DIRECTION 1: According to the passage on translation validation, why is choosing observables and creating artificial "termination points" not tricky in practice? Answer in one to three sentences.
DIRECTION 2: Can you carry on the passage on translation validation from the point where it stops?

Let \({P_{_S}= \langle V_{_S},\Omega _{_S},\Theta _{_S},\rho _{_S}\rangle }\) and \({P_{_T}= \langle V_{_T},\Omega _{_T},\Theta _{_T},\rho _{_T}\rangle }\) be two TS’s, to which we refer as the source and target TS’s, respectively. Such two systems are called comparable if there exists a one-to-one correspondence between the observables of \({P_{_S}}\) and those of \({P_{_T}}\). To simplify the notation, we denote by \({X\in \Omega _{_S}}\) and \({x\in \Omega _{_T}}\) the corresponding observables in the two systems. A source state s is defined to be compatible with the target state t, if s and t agree on their observable parts. That is, \({s[X]=t[x]}\) for every \({x\in \Omega _{_T}}\). We say that \({P_{_T}}\) is a correct translation (refinement) of \({P_{_S}}\) if they are comparable and, for every \({\sigma _{_T}: t_0,t_1,\ldots }\) a computation of \({P_{_T}}\) and every \({\sigma _{_S}: s_0,s_1,\ldots }\) a computation of \({P_{_S}}\) such that \({s_0}\) is compatible with \({t_0}\), then \({\sigma _{_T}}\) is terminating (finite) iff \({\sigma _{_S}}\) is and, in the case of termination, their final states are compatible. Note that here the notion of compatible states implies agreeing on values of all observable variables.

The definition above seems to imply that observable variables should only match at the end of a computation. In fact, we want the output (assuming same input) and at times procedure calls to also match whether or not computations are terminating. We can therefore define a “stopping point” to be the prefix of any computation that ends with either a true termination, an output (write call), or even possibly a procedure call (for the latter, see discussion below). For all such, we consider the true termination or output (or even procedure call) as output-ing the values of all observables, and require that the target is compatible with the source upon those output point.

As for procedure calls, we have some latitude. If a procedure all in target appears in source, then all observable (which include the parameters) must match. However, at time (e.g., when inlining a procedure) the target may not include a procedure call. In such cases, one has to choose the observables and create artificial “termination points” so to be able to check the equality between values of observables. While this may seem tricky to do, in practice it is not, since one usually cares about the final values of variables rather than intermediate ones. To see this, consider, for example, a case of an observable variable X that stores some counter whose final value is \(N^2\) for some input N computed by a loop that adds successive \(2\cdot i + 1\) to X, \(i=0, \ldots , N\). If X is output-ed after every iteration, then the only target that matches the source has to do same, and is therefore similar to the source (but for replacing \(2\cdot i + 1\) by adding 2 to the last incremented value.) If we only care about the final value of X, then there are many optimizations that may occur, and the only thing that matters is the last value of X. So, while X is observable, we only care about its value once set to (presumably) \(N^2\), rather that about all its intermediate values before the final one is defined.

TVI [20]: Translation Validation Infrastructure (TVI) is the first project that implements translation validation for optimizing compilers. TVI is provided with a simulation relation of the form \((\mathsf {PC}_{_S}, \mathsf {pc}_{_T}, \alpha )\), where \(\mathsf {PC}_{_S}\) is a source location (basic block), \(\mathsf {pc}_{_T}\) is a target location, and \(\alpha \) is a conjunctions of equalities that describe relations between variables in \(V_{_T}\) and \(V_{_S}\).

INFORMATION GIVEN:
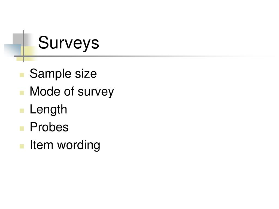Click the word "size" in the first bullet
The height and width of the screenshot is (209, 279).
[x=86, y=74]
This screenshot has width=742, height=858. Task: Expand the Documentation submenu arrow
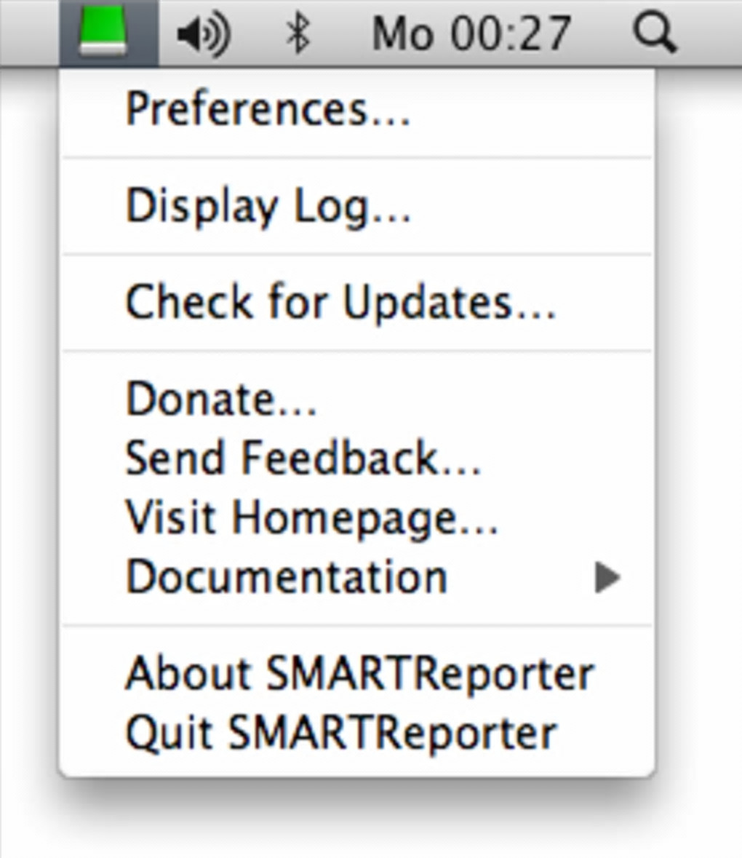click(607, 578)
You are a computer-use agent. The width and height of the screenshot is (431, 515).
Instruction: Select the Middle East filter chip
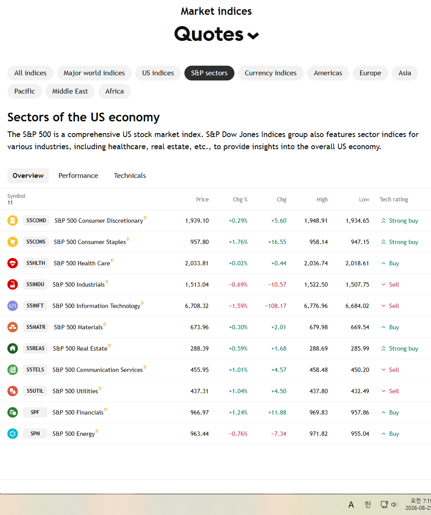70,91
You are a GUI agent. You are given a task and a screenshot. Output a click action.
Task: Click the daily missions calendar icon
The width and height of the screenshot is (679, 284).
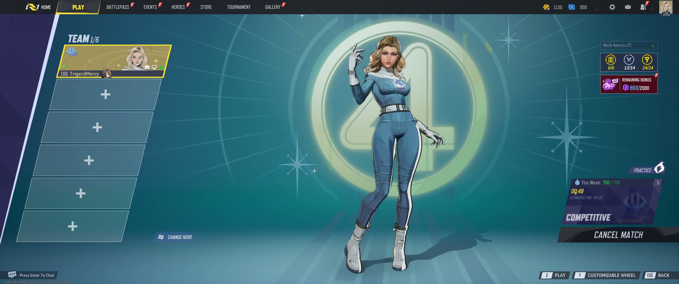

EXERCISE RESULT 1: It is not tricky because one usually cares about the final values of variables rather than their intermediate ones. In the counter example, if only the final value of X matters, many optimizations may occur and only X's last value, presumably N², has to match.

EXERCISE RESULT 2:
Going back to the example of Fig. 1, we may view all the statements as if in the same basic block, say \(\mathtt{B1}\). There is a single exit from the block, assume it is to \(\mathtt{B2}\). There, the data mapping \(\alpha \) may include
$$\bigl ( \mathtt{B1}, \mathtt{B1}, \bigwedge _{v\in \{x, y, z\}} v=V \bigr )$$
(where the lower case variables are target ones and upper case are source ones) as well as
$$\bigl (\mathtt{B2}, \mathtt{B2}, \bigwedge _{v\in \{x, y, z\}} v=V \ \wedge \ x=3 \ \wedge \ y=5 \ \wedge \ z=7 \bigr )$$
TVI checks that if the simulation relation holds at the beginning of some simple path, it holds at its end.

TVI was implemented on GCC and was successful in validating numerous programs. It was the first true implementation of TV to a real-life optimizing compiler. It has two apparent weaknesses: For one, the simulation relations are manually generated. For another, the lack of invariants (which we’ll see in TVOC) restricts TVI’s power to optimizations that are completely order preserving. In particular, it cannot handle any code motion, including LICM.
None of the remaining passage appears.